Chapter Twenty-One Razor

Chapter twenty-one

Razor

Six months. That was all it took for my life to empty itself out and refill with different shapes.

“Think of the lie-ins.” Lennon came up behind me, cheerful in the way only someone who was finally getting rid of me. “Got to be better than waking up with twins bouncing on your bad ribs, right?”

I snorted. For the past six months, that was exactly how I’d woken.

Baby twins. His baby twins. Amara and the boys had eventually come back to their own place, which had left me on the fold-out in the living room, waiting for my life to restart.

Or end. Or rebrand itself into something I could live with.

And six a.m. with twin boys launching themselves onto my chest and demanding I fix whatever toy they’d broken overnight wasn’t something I’d miss.

And something I very much would.

“You’ve lived in worse.” Lennon stepped past me, dropping the last box onto the narrow kitchen counter.

Kettle. Mugs. The stupid plant he’d insisted on.

He’d done most of the heavy lifting, if I was honest—calls, forms, chasing people who didn’t return them unless your name still carried weight.

Mine didn’t anymore. That was the point.

“I’ve also lived in better.” I eyed the tiny room. “South of the fucking river, mate.”

“And west,” he shot back. “They’ve shoved you so far out you’re officially someone else’s problem.”

I set the keys down and ran a hand over the worktop of the tiny bedsit in a converted housing block.

Laminate. Cheap. Unpretentious. Mine, I supposed.
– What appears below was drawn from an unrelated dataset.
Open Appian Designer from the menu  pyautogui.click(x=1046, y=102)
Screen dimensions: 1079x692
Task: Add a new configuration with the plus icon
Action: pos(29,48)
I’d been rehoused because it was safer. Starting again only works if you actually leave the place that keeps pulling you back.
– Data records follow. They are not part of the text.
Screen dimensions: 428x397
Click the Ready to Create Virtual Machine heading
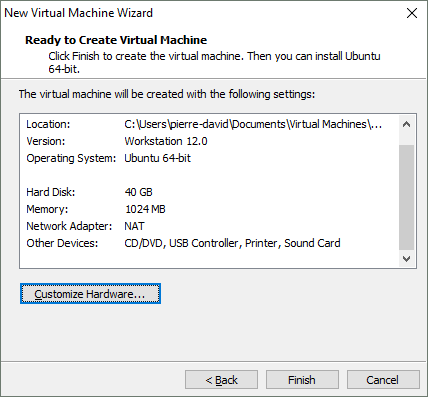pyautogui.click(x=116, y=40)
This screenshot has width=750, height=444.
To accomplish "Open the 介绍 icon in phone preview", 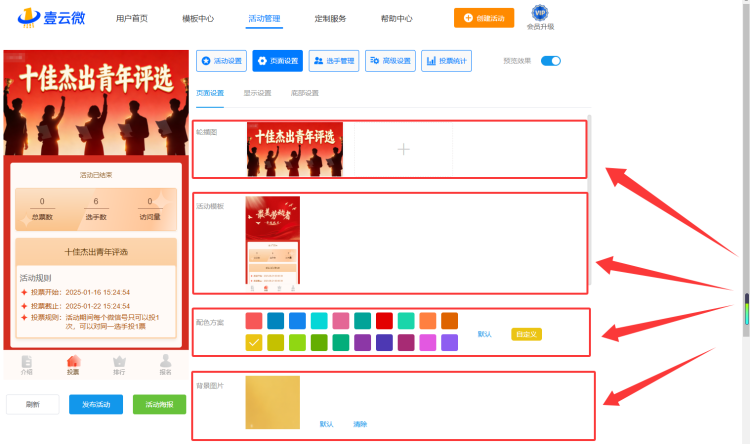I will (27, 362).
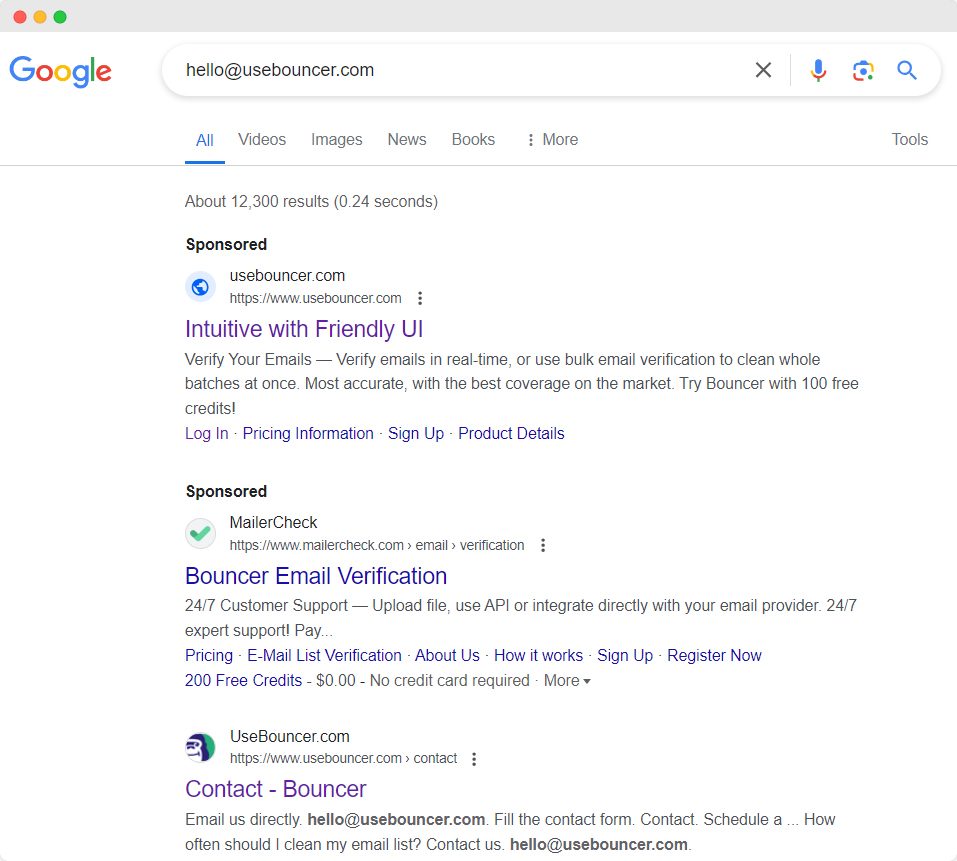Click the magnifying glass search button

[907, 70]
And this bedsit, courtesy of the rehabilitation programme, came with a leaflet, a phone number, and a gentle suggestion that I might consider retraining.

I binned the number. Kept the leaflet.

“You good?” Lennon turned to face me.

“Yeah.” I meant it. The truth of it surprised me. “I’m good.”

He looked at me for a moment. I’d seen that look on him before. Quiet, careful, hopeful. One day he’d give it to those boys when they packed up for university. Because they would. He’d make sure of it. We both would.

Education doesn’t fix everything.

But it was a road out. One we’d never had.

“Your new life, Rich.” Lennon clapped a hand on my shoulder. “You can finally breathe.”

I nodded. I’d heard it already, variations of it. From Mercer, Imogen, people who spoke as if outcomes were things archived and moved on from. But it landed differently, standing there with nothing hanging over me. No clock ticking. No conditions. A fresh start I didn’t yet know how to inhabit.

And a pitiful emptiness that had gone nowhere.

Still, it was over.

For me, at least.

For Cormac and Doyle, though, their sentence had only just started.

They never left custody. They tried, of course.

Lawyers were briefed. Money shifted hands.

Favours were hinted at, then quietly declined.

But the warehouse froze everything in place.

Guns, blood, phones, timelines refusing to bend no matter how hard anyone leant on them.

And, of course, the witness testimonies.

Doyle went first.

He couldn’t hold silence. Couldn’t sit in it without clawing for air.

For a man who’d said very little on the outside, he sure knew how to use his voice on the inside.

His story slipped, then unravelled. He pleaded on some counts, talked on others.

Not enough to save himself, but enough to close doors behind him.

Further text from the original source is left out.